▶ [Pedido escrito 1] Transcreva da entrevista sobre os chumbos na escola o trecho que começa em "Tem de haver" e vai até "pode fazer melhor.", incluindo este último.
▶ [Pedido escrito 2] Escreva a parte seguinte da entrevista sobre os chumbos na escola, a começar logo depois da última frase que aparece.

▶ [Texto fornecido]
——————————

Vícios da escola pública?
O problema não está só na escola pública, está na sociedade. O problema da cultura é mais vasto que o exercício da profissão de professor. É um problema social, de responsabilização dos pais, por exemplo.
Está a referir-se à necessidade de uma evolução de mentalidades?
Tem de haver responsabilidade, e ela não pode recair só no professor ou na escola. Tem de se repartir por outros atores, que podem ajudar a encontrar soluções.
Os pais estão demasiado ausentes?
Vivemos estilos de vida altamente monopolizadores da vida das pessoas. As empresas têm de ter regras. Empresas sem horários de saída fixos geram uma perturbação enorme no funcionamento das famílias. Muitas vezes o insucesso de uma criança tem a ver com várias coisas, e não é só um problema de saber se chumba ou se passa. A escola também tem de ter a capacidade de olhar para dentro e pensar o que pode fazer melhor.
O CNE foi muito criticado pela denúncia da “cultura de retenção”. Não se limitaram a seguir o caminho mais fácil ao condenar o chumbo?
É facilitismo fazer uma passagem administrativa. Ora a própria recomendação manifesta-se contra as passagens administrativas. Um aluno que não sabe não passa. Mas também dizemos que pode não passar de ciclo mas ter uma transição condicionada. No ano seguinte tem mais duas ou três horas para recuperar o que não fez no ano anterior.
Isso exige aplicar mais recursos, que as escolas nem sempre têm.
Vai ter de aplicar alguns recursos, mas as escolas podem dar esse complemento. Se estão no limite, então o ministério deve canalizar mais créditos horários. O importante era que a atribuição de créditos horários aos professores pudesse ser feita em função de objetivos. O problema está em saber se assumimos ou não os objetivos.
Há falta de vontade política de combater o problema dos chumbos?
Não é só vontade política, é vontade geral.
Mas a decisão vem de cima.

——————————

▶ [Registos de dados]
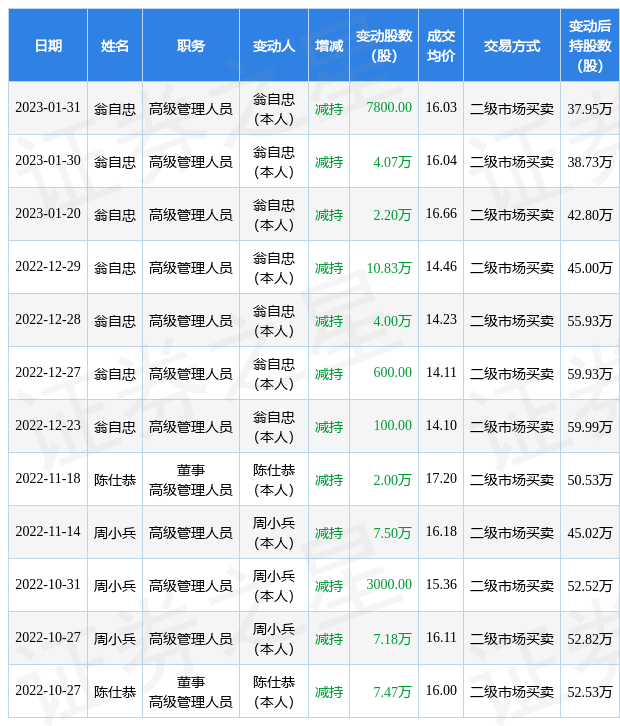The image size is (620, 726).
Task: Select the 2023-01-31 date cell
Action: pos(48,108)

——————————

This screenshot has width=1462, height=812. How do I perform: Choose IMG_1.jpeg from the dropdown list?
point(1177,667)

——————————

▶ [Resultado do exercício 1]
Tem de haver responsabilidade, e ela não pode recair só no professor ou na escola. Tem de se repartir por outros atores, que podem ajudar a encontrar soluções.
Os pais estão demasiado ausentes?
Vivemos estilos de vida altamente monopolizadores da vida das pessoas. As empresas têm de ter regras. Empresas sem horários de saída fixos geram uma perturbação enorme no funcionamento das famílias. Muitas vezes o insucesso de uma criança tem a ver com várias coisas, e não é só um problema de saber se chumba ou se passa. A escola também tem de ter a capacidade de olhar para dentro e pensar o que pode fazer melhor.

▶ [Resultado do exercício 2]
O ministério tem um papel, nomeadamente quando define os objetivos e a forma como atribui incentivos para combater os problemas. Mas a escola tem de assumir isso também. O ministério tem de definir o que considera prioritário. O CNE considera que a prioridade das prioridades devia ser reduzir a retenção.
O CNE é contra os exames?
Quem confundiu a posição do CNE com uma crítica aos exames não leu o nosso parecer. Podemos melhorar a forma como se fazem os exames, mas em nenhuma parte ouviram da minha boca ou viram escrito na recomendação que o CNE é contra os exames. O contributo dos exames para a retenção é mínimo.
Chumba-se mais logo após a mudança de ciclo. O que é que isso significa?
Ou que os alunos estão mal preparados mas passaram no exame, ou que precisam de acompanhamento na fase de transição de ciclo porque há outro tipo de linguagem, de disciplinas, de ambiente escolar. Aí temos de estar atentos para os miúdos se adaptarem melhor.
A taxa dispara quando chegamos ao ensino secundário. Empurra-se o problema para a frente?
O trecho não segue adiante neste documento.